Saudi Aramco World: Uncovering Yenikapi (HT: Ben Witherington)
Outside, the brilliant June sunshine beats down mercilessly on Turkey’s largest city. But the shed is kept cool by a fine mist sprayed from suspended hoses; the mist keeps the exposed wood moist and prevents it from shrinking. Ever so gently, the five women and four men slide a three-meter (10'), L-shaped frame beneath a waterlogged plank too fragile to be lifted directly. One of them gives the go-ahead and they raise the plank in unison, then place it into a wooden case, where it rests on a pine support specially designed to ensure that the plank keeps its shape. Later, the case containing the plank and the support will be lowered into a concrete-lined pool of slowly circulating fresh water. Eventually, after conservation and reassembly, the ancient ship, one of 32 uncovered so far in the run-down Istanbul neighborhood of Yenikapi, will likely go on display in a new museum dedicated to what many experts are calling the greatest nautical archeological site ever discovered: a vast excavation covering more than 58,000 square meters (nearly 625,000 sq ft), the equivalent of 10 city blocks, on what was once the edge of medieval Constantinople.

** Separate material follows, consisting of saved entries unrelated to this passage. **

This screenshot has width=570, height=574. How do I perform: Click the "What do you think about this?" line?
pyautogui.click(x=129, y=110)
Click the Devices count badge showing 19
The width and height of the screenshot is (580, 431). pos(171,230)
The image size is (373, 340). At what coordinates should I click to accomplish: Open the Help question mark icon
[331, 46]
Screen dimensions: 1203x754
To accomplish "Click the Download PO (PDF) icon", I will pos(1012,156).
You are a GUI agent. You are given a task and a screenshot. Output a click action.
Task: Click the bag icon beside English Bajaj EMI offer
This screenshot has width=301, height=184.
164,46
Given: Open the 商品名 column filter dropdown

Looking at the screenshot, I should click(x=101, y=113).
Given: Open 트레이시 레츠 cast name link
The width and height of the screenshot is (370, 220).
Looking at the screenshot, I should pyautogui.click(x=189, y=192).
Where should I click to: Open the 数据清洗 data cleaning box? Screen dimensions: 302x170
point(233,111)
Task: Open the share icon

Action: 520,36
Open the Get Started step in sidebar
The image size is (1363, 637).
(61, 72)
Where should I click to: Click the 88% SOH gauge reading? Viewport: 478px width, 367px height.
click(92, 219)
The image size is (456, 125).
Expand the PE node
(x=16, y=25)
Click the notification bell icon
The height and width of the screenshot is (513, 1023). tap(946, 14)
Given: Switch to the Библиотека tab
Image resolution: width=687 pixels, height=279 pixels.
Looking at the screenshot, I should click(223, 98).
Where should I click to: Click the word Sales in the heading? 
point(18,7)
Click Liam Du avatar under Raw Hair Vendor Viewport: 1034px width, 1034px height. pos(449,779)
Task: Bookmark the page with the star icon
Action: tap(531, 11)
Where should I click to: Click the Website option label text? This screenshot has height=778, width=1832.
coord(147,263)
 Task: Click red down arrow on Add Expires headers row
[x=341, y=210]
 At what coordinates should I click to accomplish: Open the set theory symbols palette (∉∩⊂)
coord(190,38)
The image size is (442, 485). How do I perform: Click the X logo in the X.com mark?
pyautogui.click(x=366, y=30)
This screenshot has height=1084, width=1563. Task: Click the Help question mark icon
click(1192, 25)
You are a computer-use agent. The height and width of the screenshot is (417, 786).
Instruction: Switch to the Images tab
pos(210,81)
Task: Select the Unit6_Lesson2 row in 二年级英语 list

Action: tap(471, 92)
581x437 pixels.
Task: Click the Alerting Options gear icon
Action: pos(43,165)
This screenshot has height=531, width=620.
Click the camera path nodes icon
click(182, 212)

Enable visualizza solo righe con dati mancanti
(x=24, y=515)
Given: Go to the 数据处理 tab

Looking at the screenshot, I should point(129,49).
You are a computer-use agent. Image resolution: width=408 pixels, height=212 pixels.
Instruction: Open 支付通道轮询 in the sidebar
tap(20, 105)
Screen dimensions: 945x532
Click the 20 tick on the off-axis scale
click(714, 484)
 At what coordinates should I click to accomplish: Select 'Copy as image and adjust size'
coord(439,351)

“It’s the most phenomenal ancient harbor in the world, and it’s absolutely revolutionizing our knowledge of ship construction during Byzantine times,” declares Sheila Matthews, who is unearthing and researching eight boats for the Institute of Nautical Archaeology at Texas A&M University. “There is no other place that has so many shipwrecks in context with one another.” From brick-transport vessels to round-hulled cargo boats 19 meters (60') long and small lighters used to off-load larger ships, Yenikapii is yielding up the full gamut of ships that once busied one of the most active harbors of the middle ages. Among the site’s astonishing prizes are the first Byzantine naval craft ever brought to light.
Lost for more than 800 years, Yenikapii’s fourth-century port dates back to Theodosius i, the last emperor to rule over both the eastern and western portions of a unified Roman Empire, and it was active until around 1200. …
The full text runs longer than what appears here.